■ Exercise requirements
Reproduce the certificate of designation verbatim, from "Simon Transportation Services Inc., a" up to and including "of Preferred Shares.".
** START OF Text passage **
SIMON TRANSPORTATION SERVICES INC.

        CERTIFICATE OF DESIGNATION, PREFERENCES, RIGHTS AND LIMITATIONS
                     OF 600,000 SERIES I PREFERRED SHARES


         Simon Transportation Services Inc., a corporation organized under the
laws of the State of Nevada (hereinafter called the "Corporation"), in
accordance with Section 78.1955 of the Nevada General Corporation Law, does
hereby certify as follows:

       A. That pursuant to Article IV of the Articles of Incorporation of the
Corporation, the Corporation is authorized to issue 5,000,000 Preferred Shares,
par value one cent ($0.01) per share, and the Board of Directors of the
Corporation is expressly authorized to fix, to the extent permitted by Nevada
law and said Article IV the designation, description, and certain of the terms
with respect to each particular series of Preferred Shares.

       B. That the Equity Issuance Committee of the Board of Directors of the
Corporation, acting pursuant to the Corporation's Bylaws and the Nevada General
Corporation Law, by unanimous written consent dated June 30, 2001, duly adopted
a resolution authorizing the issuance of up to 600,00 shares of the
Corporation's one cent ($0.01) per share, authorized and unissued, Preferred
Shares designated as "Series I Preferred Shares", and fixed the preferences, and
relative, participating, optional, and special rights and limitations and
restrictions thereof as follows:

        1.        Voting  Rights.  Except as herein or by law expressly
provided,  each share of the Series I  Preferred  Shares shall have the right or
power to cast ten votes on any question or in any  proceeding  or to be
represented  at or to receive  notice of any meeting of the stockholders of the
Corporation.

        2.        Preference on Liquidation.
** END OF Text passage **
** START OF Supplied data **
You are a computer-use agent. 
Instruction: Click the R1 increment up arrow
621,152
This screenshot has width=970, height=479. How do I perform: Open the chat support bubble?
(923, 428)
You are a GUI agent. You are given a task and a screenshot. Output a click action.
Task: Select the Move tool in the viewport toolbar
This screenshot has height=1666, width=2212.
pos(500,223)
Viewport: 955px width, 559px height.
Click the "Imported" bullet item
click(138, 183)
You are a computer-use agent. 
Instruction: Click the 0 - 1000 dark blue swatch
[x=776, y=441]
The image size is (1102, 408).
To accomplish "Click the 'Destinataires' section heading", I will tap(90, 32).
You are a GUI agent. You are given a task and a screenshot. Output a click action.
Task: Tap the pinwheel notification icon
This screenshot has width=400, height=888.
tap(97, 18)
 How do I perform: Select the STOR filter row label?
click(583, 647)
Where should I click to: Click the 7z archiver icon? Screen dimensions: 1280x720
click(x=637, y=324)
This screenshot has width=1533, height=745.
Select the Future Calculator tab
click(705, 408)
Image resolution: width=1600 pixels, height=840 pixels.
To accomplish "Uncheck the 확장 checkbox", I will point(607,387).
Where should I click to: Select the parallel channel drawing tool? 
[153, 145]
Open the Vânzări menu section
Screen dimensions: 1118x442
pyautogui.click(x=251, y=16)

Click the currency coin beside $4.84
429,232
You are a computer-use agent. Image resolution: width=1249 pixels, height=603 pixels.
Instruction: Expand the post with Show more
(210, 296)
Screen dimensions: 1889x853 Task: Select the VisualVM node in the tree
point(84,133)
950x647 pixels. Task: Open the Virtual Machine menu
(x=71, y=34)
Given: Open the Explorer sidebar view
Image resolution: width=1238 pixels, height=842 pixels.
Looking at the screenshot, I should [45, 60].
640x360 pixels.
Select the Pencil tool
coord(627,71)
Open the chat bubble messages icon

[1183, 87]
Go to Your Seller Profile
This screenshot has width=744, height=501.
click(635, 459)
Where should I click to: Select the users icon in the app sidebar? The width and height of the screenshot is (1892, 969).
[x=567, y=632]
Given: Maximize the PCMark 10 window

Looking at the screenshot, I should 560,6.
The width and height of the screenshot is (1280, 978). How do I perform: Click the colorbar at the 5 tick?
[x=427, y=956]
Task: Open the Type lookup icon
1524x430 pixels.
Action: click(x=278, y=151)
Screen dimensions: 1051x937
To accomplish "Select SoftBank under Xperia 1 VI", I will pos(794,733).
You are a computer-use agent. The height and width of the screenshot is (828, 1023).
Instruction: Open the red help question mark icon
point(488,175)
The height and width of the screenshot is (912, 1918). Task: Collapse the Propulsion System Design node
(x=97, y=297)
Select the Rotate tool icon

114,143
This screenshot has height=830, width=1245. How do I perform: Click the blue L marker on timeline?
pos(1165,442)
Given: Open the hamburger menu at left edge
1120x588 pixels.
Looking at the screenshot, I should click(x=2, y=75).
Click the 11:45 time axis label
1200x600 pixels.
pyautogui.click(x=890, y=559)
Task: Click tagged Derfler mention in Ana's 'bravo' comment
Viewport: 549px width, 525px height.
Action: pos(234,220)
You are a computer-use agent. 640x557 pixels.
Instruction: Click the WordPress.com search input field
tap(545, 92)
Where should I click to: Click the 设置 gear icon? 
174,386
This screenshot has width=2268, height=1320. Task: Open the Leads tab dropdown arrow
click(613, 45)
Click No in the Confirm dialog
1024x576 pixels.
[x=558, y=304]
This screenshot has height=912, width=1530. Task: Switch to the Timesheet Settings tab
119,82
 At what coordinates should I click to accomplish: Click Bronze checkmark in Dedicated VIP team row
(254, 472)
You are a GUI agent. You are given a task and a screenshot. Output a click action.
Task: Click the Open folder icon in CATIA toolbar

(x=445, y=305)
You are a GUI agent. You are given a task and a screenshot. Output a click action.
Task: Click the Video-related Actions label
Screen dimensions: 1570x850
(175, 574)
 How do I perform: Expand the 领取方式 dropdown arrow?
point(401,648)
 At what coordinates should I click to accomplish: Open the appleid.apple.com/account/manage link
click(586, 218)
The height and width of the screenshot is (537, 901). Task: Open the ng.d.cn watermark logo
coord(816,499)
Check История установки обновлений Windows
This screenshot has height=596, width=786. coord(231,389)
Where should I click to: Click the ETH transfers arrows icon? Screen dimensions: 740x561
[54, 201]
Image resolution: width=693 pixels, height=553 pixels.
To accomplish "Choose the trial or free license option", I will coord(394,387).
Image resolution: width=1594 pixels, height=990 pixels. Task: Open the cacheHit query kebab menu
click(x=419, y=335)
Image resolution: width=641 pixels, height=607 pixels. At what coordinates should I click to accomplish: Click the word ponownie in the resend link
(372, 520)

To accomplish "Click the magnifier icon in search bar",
** END OF Supplied data **
■ Solution below
Simon Transportation Services Inc., a corporation organized under the
laws of the State of Nevada (hereinafter called the "Corporation"), in
accordance with Section 78.1955 of the Nevada General Corporation Law, does
hereby certify as follows:

       A. That pursuant to Article IV of the Articles of Incorporation of the
Corporation, the Corporation is authorized to issue 5,000,000 Preferred Shares,
par value one cent ($0.01) per share, and the Board of Directors of the
Corporation is expressly authorized to fix, to the extent permitted by Nevada
law and said Article IV the designation, description, and certain of the terms
with respect to each particular series of Preferred Shares.